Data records
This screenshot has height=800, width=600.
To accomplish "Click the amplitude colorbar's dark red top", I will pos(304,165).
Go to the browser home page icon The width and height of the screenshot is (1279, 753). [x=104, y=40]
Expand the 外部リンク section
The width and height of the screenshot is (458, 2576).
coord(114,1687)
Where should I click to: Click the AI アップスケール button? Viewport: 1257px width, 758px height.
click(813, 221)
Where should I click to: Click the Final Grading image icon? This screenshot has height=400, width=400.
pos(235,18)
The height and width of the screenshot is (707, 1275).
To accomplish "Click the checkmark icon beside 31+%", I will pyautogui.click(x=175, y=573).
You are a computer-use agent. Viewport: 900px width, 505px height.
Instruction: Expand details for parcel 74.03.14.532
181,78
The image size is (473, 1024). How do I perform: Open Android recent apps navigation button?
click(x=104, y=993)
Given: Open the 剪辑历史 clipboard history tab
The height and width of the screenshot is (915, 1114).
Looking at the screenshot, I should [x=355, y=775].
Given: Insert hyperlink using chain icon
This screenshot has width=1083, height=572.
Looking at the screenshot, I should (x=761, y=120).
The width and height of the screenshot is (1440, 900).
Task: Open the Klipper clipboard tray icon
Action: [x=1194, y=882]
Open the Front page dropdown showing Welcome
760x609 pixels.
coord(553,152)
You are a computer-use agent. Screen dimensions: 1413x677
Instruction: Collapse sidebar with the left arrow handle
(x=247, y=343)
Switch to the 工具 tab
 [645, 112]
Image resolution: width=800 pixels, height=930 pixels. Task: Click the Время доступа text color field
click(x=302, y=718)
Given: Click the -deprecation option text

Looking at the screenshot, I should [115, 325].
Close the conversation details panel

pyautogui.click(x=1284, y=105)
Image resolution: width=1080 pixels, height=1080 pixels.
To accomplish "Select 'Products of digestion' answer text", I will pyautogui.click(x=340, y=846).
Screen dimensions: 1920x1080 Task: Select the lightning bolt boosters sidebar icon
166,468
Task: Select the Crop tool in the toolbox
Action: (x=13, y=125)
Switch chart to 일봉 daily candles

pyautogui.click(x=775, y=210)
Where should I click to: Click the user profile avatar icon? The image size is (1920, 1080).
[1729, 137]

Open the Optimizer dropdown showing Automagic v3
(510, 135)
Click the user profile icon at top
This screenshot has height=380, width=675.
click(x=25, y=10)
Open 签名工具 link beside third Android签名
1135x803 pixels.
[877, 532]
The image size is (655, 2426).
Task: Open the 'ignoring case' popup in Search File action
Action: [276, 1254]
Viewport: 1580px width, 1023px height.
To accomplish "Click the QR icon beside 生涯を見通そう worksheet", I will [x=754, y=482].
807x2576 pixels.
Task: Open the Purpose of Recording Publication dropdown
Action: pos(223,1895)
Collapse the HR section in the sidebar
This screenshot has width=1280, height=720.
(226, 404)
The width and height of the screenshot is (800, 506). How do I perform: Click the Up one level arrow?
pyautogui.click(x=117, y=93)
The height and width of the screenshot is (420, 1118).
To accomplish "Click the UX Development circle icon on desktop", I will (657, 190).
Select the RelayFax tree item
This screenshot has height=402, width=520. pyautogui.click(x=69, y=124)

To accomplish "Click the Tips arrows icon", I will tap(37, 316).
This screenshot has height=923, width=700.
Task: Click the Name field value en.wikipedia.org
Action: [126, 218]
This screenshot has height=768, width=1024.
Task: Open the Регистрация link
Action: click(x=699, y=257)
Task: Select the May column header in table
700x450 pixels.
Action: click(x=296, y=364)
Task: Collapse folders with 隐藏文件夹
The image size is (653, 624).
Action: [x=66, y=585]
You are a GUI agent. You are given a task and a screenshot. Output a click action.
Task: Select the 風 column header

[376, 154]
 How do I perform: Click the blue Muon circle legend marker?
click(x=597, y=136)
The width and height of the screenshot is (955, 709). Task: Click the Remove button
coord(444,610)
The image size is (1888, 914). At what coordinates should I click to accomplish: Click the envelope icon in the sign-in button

◆ Work task ◆
Since only a number is wanted, please say how many lines in the data include the word "agent".

◆ Solved problem ◆
3